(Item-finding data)

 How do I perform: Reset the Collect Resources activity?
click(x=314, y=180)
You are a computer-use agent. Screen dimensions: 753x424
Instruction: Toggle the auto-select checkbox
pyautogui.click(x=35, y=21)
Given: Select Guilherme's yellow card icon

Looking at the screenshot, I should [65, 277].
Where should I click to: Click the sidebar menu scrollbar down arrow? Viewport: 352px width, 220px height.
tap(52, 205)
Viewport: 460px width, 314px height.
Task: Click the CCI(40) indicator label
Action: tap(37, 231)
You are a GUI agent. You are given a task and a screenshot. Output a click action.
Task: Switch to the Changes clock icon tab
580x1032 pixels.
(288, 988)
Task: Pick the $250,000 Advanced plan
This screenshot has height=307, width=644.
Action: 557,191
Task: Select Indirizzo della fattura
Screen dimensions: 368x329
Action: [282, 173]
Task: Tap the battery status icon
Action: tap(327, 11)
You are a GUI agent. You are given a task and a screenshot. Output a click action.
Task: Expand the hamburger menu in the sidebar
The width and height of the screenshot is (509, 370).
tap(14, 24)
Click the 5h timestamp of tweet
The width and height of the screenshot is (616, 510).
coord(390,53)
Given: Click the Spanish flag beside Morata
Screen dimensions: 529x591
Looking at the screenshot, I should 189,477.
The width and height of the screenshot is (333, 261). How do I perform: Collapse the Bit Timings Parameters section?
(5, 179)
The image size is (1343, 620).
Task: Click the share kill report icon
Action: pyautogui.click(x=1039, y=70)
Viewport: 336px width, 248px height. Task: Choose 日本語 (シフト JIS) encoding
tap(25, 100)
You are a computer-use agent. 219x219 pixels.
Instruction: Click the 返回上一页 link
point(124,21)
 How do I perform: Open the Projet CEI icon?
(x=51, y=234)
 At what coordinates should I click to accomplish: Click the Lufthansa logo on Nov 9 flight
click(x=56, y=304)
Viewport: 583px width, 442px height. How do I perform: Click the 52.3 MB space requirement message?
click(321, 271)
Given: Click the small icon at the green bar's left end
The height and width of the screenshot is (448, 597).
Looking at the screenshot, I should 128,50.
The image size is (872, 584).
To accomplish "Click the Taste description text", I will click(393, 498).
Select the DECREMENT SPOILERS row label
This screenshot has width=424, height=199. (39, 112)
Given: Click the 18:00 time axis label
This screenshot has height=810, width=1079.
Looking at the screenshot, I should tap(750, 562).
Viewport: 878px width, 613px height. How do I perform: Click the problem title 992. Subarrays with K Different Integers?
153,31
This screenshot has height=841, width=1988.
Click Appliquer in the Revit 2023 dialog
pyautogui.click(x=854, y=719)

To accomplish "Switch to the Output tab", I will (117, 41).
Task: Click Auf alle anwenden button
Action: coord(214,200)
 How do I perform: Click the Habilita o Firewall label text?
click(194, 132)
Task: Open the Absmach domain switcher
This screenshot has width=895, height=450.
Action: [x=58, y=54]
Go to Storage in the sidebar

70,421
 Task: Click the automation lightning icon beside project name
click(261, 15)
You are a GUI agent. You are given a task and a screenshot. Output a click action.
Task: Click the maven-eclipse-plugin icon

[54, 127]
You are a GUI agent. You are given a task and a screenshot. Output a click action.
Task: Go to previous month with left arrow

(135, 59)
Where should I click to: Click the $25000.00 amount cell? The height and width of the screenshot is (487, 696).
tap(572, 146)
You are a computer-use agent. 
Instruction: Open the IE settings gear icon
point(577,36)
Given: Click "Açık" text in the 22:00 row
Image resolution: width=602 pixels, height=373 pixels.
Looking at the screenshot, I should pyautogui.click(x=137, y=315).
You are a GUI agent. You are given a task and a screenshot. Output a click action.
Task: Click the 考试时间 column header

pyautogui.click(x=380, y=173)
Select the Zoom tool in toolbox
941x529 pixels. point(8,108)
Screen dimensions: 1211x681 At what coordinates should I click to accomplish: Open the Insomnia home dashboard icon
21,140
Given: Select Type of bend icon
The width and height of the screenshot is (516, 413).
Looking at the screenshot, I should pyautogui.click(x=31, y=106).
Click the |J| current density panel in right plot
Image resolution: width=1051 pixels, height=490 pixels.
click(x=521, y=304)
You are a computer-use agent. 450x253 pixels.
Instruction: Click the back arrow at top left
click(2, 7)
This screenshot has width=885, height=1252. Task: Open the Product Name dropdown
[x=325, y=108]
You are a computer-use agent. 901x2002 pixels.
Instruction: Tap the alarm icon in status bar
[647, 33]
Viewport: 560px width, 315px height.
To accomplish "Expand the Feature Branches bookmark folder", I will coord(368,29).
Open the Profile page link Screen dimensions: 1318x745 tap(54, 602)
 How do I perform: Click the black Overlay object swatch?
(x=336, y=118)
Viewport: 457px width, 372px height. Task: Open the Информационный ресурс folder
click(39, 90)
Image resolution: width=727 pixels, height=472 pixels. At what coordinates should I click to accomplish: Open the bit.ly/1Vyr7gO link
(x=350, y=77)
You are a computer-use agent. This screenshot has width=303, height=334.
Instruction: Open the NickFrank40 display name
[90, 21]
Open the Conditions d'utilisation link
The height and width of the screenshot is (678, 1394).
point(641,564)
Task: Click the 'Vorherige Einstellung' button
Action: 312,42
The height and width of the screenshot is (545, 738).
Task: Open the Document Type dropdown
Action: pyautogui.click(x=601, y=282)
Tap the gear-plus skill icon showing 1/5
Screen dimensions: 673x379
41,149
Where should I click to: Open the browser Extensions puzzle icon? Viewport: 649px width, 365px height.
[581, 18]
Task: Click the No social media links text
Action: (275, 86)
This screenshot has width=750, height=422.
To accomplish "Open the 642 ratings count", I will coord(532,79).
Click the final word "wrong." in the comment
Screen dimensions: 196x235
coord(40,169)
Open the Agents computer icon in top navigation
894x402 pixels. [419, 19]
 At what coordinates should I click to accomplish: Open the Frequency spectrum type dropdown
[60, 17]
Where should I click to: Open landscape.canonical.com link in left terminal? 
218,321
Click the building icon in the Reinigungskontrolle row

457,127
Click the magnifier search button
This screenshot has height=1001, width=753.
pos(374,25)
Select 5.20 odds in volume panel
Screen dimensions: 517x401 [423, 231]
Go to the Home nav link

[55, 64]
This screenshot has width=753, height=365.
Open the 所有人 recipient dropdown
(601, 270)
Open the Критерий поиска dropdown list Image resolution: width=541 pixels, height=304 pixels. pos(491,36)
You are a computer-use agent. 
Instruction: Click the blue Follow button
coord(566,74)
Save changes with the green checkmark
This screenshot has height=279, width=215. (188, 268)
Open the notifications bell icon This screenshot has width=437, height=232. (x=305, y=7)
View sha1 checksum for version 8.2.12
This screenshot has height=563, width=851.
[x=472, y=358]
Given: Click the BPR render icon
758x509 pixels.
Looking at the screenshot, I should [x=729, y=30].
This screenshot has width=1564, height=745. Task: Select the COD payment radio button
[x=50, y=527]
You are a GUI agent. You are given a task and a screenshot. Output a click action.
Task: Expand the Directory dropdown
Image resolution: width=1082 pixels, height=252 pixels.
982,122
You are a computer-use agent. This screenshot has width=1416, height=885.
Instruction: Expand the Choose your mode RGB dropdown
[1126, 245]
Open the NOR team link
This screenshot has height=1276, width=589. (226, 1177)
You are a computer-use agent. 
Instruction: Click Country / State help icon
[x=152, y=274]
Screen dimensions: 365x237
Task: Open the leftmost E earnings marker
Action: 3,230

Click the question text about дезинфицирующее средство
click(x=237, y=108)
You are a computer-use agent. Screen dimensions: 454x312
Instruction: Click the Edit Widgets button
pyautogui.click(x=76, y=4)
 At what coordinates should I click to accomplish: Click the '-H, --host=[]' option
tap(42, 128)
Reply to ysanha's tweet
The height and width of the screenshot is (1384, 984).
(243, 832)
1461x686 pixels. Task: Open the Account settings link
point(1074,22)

What is being asked
Reproduce the data above verbatim, from its first line through the line containing "Looking at the screenshot, I should 189,477.", with both of those lines included.

Worked answer
 How do I perform: Reset the Collect Resources activity?
click(x=314, y=180)
You are a computer-use agent. Screen dimensions: 753x424
Instruction: Toggle the auto-select checkbox
pyautogui.click(x=35, y=21)
Given: Select Guilherme's yellow card icon

Looking at the screenshot, I should [65, 277].
Where should I click to: Click the sidebar menu scrollbar down arrow? Viewport: 352px width, 220px height.
tap(52, 205)
Viewport: 460px width, 314px height.
Task: Click the CCI(40) indicator label
Action: tap(37, 231)
You are a GUI agent. You are given a task and a screenshot. Output a click action.
Task: Switch to the Changes clock icon tab
580x1032 pixels.
(288, 988)
Task: Pick the $250,000 Advanced plan
This screenshot has height=307, width=644.
Action: 557,191
Task: Select Indirizzo della fattura
Screen dimensions: 368x329
Action: [282, 173]
Task: Tap the battery status icon
Action: tap(327, 11)
You are a GUI agent. You are given a task and a screenshot. Output a click action.
Task: Expand the hamburger menu in the sidebar
The width and height of the screenshot is (509, 370).
tap(14, 24)
Click the 5h timestamp of tweet
The width and height of the screenshot is (616, 510).
coord(390,53)
Given: Click the Spanish flag beside Morata
Screen dimensions: 529x591
Looking at the screenshot, I should 189,477.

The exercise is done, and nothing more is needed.